2006

Rhode Island taxpayers have contributed an enormous sum to wage a war that most of us know nothing about. The systems our state established to protect children have instead subjected many to danger and trauma that will profoundly shape the rest of their lives. Who will help to build public awareness and political consensus to protect children from those who prey on them or who profit from their abuse? How should government respond in ways that are transparent and accountable?

Sunday, May 24, 2009

Memorial Day Captives: 1,144 Days & Nights



"Sara" and "Molly's" maternal grandparents, who live in Switzerland, nearly died this year. Almost 90 and heartsick, both were hospitalized and not expected to recover. But they pulled through and came home to care for each other once again.

Sara and Molly are their only grandchildren. The girls' mother took this picture during their last visit with their beloved Nona and Non in 2003. The State of Rhode Island has not allowed the children to visit their maternal grandparents since then.

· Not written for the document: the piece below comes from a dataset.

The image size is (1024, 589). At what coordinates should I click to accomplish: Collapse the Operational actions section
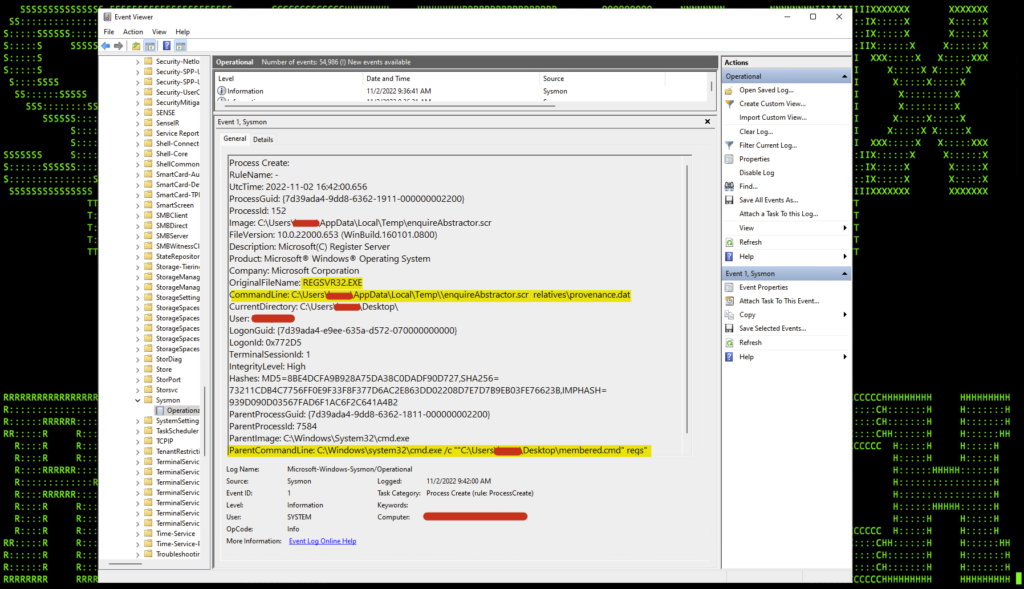(845, 75)
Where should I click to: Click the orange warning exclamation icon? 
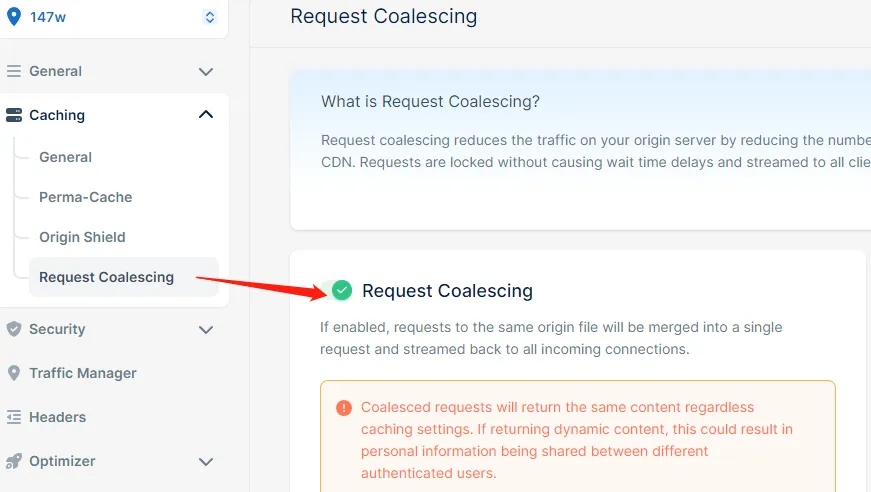[x=344, y=408]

But astonishingly, DCYF permitted the girls' father to send 8-year-old Molly on a plane alone to visit his mother in France for Christmas--even though his mother did not protect him and his siblings from incest by their father in the 1960s and 70s.

What kind of state agency would do this? What kind of father would send an 8-year-old on such a trip alone instead of letting her spend Christmas with her own mother and sister?

There are many questions that need to be answered in this case. And in other cases, too.

As we observe Memorial Day, remember the children held captive in Rhode Island, who never should have been removed from healthy, protective parents.

When Sara was free to talk, she spoke of being "tortured" by the people assigned to take them from their mother and to "reunify" them with their father.

This Memorial Day marks the girls' 1,144th day and night in state custody.

As we uncover the answers to our questions, we will find out why Rhode Island scored only 25 out of 100--the lowest of all fifty states--for our failure to assure children genuine legal representation. http://www.firststar.org/documents/FIRSTSTARReportCard07.pdf

We will find out what the girls' court-appointed guardian ad litem, Lise Iwon, did or failed to do to protect them and whether she had any conflicts of interest.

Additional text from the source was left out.